Eyes itchy? Throat a little sore? Car turning a sickly, dusty green? The spring pollen season has arrived ahead of schedule, and allergists say it looks like another bad one.
Unseasonably high temperatures, low humidity, gusty winds and scarce rainfall in recent days have combined to send tree pollen counts soaring to record levels for early April - which will not be news to allergy sufferers.
"The high levels we're seeing now are unusual for this time of year, and we fully expect it will be worse two to three weeks from now," said Baltimore allergist Dr. David Golden.
The same weather has turned Maryland's fields and woods into dry kindling. On Tuesday, the National Weather Service posted red flag warnings from Carroll County west, with cautions for those in the rest of the state to be careful with outdoor fires.
There is some relief ahead for both allergy patients and firefighters, as a cold front and thunderstorms approach today to wet down the landscape and drop temperatures to more seasonable levels. But the relief will be temporary.
The temperature Wednesday at Baltimore-Washington International Thurgood Marshall Airport reached 90 degrees for the second day in a row. Highs of 84 on Monday and 90 on Tuesday broke or tied records for the dates, but Wednesday's high fell short of the 93-degree mark set in 1929.
Meteorologist Kevin Witt of the National Weather Service forecast office in Sterling, Va., said the average temperature this time of year is in the low 60s.
He said a high-pressure system parked off the Carolinas is drawing dry air out of the Southwest, while clear skies have allowed lots of solar heating.
At the same time, the northern jet stream, flowing from the Southern Plains to the Great Lakes, has held storms at bay to our north and west.
The heat and sunshine have spurred the region's trees - especially maples and, increasingly, oaks - to flower and throw off prodigious volumes of pollen, Golden said.

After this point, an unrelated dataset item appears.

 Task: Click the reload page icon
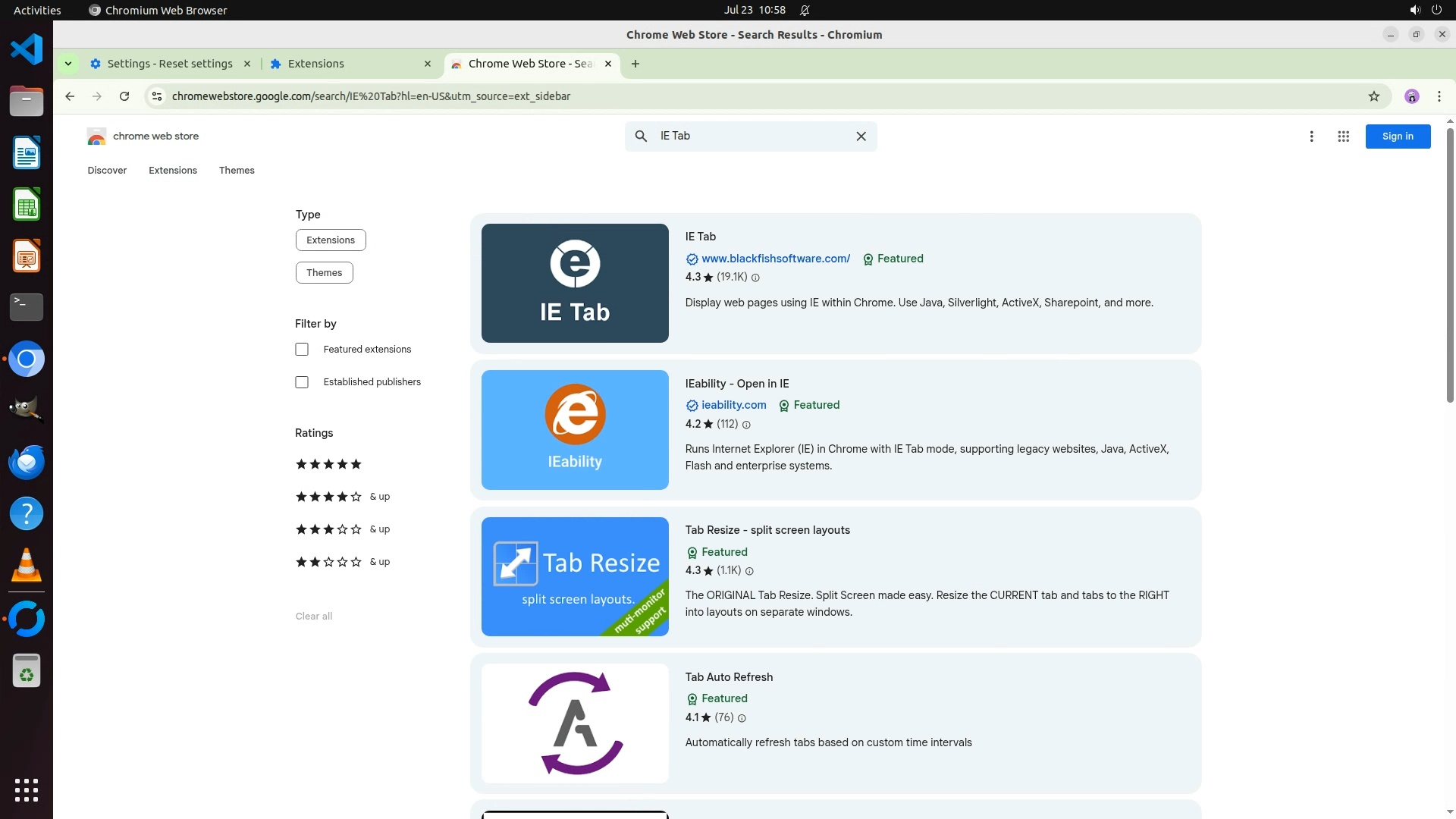124,96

Dry air, gusty winds and the lack of rain have kept the pollen airborne.
"This is shaping up to be the fourth year in a row of record-high tree pollen," Golden said.
The spring pollen season in Maryland tends to peak between April 25 and May 2 as trees (mostly oaks) overlap with the start of grass pollination.

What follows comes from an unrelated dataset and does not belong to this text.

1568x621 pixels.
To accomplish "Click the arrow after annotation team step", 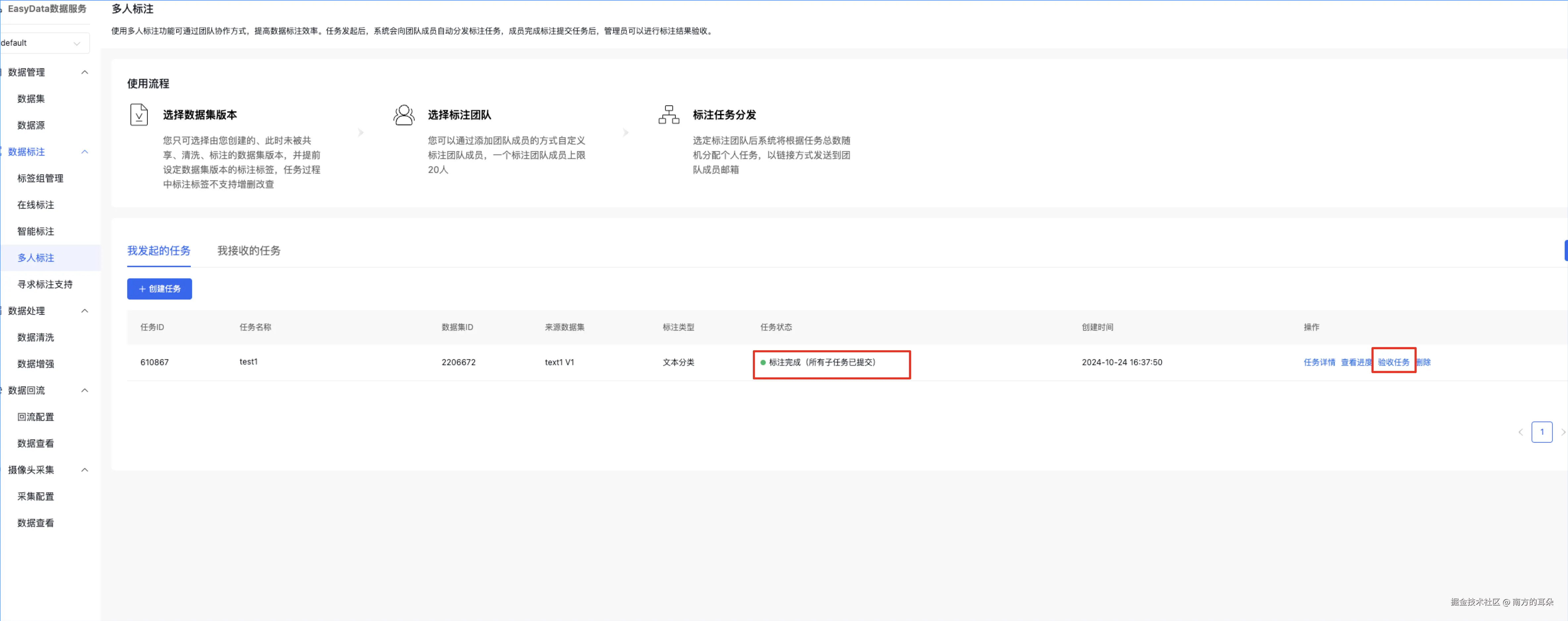I will [x=626, y=132].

Pollen counts typically climb to between 1,200 and 1,500 grains per cubic meter of air, but in recent years have reached as high as 4,000.

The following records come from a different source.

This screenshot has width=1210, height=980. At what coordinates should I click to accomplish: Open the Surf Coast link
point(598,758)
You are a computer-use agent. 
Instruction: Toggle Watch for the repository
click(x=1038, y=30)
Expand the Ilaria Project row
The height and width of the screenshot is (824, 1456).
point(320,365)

We might now be approaching an all-time high. Wednesday's count in Baltimore reached 1,391, Golden said, "a record for this early in April."
"There have been years when we barely got to that level late in April," he said. "I am loath to predict what the season is going to be like. ... We're still three or four weeks away from the peak."
Patients are already reacting.
"This week we're starting to get people calling and coming in, saying they're miserable, and their allergies, their sinuses, their asthma is acting up," Golden said.
Rain would wash pollen from the trees and the air, offering temporary relief.
Beyond that, allergy sufferers "need to keep their windows and doors closed; don't even open them at night, even though it's nice and cool. They should wash their hands when they come in, and their hair, especially if they spend some time outside."
Medical remedies include immune therapy - allergy shots - or whatever pills, eyedrops or nose sprays their doctors recommend.
Meanwhile, the State Fire Service, which responds when local fire companies ask for help with larger wildfires, assisted with four fires in Anne Arundel and three western counties on Tuesday. One was a 10-acre blaze in the Wolfsville section of Frederick County that was caused by debris burning.
Maryland has not yet banned outdoor fires, but State Fire Service supervisor Monte Mitchell urged residents to hold off anyway: "Don't be doing any open-air burning right now while we've got these conditions. Be careful with cigarettes and campfires and use common sense."
Witt, at the weather service, said the high-pressure system off the coast will begin to move east today, and moisture will begin moving in from the Gulf of Mexico and the Atlantic.
"It looks like everybody's going to get into the showers and thunderstorm activity," he said. "We could see a quarter to a third of an inch of rain. Heavier thunderstorms along the front are capable of producing lots of rain in a short period of time."